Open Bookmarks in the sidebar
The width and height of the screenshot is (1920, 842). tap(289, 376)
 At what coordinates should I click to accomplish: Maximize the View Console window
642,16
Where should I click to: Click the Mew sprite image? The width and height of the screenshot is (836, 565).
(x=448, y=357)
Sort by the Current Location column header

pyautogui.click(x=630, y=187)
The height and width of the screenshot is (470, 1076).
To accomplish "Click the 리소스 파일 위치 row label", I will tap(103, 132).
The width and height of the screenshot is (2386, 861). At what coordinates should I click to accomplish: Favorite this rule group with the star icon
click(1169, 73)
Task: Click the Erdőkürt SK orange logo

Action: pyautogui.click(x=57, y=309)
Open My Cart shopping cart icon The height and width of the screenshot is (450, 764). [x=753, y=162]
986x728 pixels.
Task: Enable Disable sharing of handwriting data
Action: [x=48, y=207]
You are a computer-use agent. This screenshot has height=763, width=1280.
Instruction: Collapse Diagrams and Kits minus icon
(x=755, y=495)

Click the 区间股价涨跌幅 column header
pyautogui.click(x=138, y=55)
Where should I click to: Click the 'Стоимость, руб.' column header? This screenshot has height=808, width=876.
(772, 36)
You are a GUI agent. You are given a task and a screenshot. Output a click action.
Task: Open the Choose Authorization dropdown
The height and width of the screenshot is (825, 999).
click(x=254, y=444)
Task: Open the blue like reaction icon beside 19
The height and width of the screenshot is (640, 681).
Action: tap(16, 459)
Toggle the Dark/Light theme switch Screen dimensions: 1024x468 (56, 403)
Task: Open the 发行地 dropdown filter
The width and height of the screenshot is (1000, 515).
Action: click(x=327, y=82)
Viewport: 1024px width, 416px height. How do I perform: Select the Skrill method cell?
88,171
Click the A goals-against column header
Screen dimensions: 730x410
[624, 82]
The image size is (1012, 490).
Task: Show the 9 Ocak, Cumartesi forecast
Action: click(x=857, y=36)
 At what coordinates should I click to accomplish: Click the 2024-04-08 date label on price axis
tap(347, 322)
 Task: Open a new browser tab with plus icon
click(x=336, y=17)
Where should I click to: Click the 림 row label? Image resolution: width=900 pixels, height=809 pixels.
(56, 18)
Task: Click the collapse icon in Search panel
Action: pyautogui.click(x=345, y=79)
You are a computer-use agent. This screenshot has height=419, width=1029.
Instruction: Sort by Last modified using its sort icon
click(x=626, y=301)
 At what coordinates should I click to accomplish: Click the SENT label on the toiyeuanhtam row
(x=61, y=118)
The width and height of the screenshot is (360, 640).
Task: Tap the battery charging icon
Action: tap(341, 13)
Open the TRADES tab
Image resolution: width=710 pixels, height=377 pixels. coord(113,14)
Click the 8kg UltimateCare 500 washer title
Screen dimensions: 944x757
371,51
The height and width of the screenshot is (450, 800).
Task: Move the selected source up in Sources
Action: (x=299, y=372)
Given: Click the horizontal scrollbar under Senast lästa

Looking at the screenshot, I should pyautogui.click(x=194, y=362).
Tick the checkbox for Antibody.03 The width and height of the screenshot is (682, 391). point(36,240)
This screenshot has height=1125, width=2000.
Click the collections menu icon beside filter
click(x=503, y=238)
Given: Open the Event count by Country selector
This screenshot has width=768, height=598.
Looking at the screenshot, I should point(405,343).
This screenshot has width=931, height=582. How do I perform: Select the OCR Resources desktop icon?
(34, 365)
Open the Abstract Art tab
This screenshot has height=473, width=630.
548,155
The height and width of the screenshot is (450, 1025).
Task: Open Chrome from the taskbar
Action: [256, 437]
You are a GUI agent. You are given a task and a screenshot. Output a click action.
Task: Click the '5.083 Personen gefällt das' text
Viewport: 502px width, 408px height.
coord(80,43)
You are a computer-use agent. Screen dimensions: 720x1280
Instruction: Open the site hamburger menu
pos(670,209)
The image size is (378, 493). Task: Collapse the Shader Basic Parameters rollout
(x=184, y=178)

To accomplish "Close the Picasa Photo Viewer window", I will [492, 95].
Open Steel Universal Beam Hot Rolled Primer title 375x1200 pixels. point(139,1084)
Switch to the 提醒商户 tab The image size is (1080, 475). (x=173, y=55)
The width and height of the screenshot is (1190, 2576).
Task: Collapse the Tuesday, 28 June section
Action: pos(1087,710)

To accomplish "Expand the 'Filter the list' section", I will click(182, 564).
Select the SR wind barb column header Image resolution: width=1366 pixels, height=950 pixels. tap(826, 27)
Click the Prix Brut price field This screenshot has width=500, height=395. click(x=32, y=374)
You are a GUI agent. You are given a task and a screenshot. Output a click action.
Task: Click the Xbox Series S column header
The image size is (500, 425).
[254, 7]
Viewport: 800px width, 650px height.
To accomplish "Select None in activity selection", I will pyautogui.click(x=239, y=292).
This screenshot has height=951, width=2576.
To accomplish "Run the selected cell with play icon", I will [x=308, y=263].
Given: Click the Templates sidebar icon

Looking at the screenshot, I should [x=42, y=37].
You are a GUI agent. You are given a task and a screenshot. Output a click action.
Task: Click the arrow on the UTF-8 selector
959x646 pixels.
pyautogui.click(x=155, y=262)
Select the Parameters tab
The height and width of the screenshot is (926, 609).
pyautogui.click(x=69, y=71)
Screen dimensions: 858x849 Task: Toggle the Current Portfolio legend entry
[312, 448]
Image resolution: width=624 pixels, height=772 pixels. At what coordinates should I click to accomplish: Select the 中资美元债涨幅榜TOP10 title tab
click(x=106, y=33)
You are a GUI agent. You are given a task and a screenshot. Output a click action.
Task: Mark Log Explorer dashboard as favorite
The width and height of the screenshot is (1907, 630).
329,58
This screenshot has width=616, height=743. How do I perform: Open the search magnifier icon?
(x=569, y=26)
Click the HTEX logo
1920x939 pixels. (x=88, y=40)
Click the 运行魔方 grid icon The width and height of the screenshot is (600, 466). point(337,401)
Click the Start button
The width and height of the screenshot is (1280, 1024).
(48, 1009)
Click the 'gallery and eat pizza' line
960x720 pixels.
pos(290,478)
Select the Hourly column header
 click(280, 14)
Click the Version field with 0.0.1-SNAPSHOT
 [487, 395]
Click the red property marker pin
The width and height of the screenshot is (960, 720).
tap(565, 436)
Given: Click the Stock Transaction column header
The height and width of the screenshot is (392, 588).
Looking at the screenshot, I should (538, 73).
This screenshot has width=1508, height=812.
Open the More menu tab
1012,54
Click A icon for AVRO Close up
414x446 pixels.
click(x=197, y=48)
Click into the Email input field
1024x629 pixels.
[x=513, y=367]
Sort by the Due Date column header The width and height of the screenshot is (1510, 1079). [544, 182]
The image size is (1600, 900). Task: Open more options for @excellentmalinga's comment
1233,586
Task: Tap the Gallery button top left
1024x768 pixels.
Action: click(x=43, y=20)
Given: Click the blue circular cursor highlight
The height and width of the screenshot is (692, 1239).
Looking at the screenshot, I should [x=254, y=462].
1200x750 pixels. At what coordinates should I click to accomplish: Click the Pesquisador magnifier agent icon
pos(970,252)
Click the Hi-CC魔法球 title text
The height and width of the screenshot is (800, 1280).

**PROBLEM**
A word-for-word restatement of the records above from the line containing "1024x768 pixels." to their final line is all the answer should hold.

**EXPECTED OUTPUT**
1024x768 pixels.
Action: click(x=43, y=20)
Given: Click the blue circular cursor highlight
The height and width of the screenshot is (692, 1239).
Looking at the screenshot, I should [x=254, y=462].
1200x750 pixels. At what coordinates should I click to accomplish: Click the Pesquisador magnifier agent icon
pos(970,252)
Click the Hi-CC魔法球 title text
The height and width of the screenshot is (800, 1280).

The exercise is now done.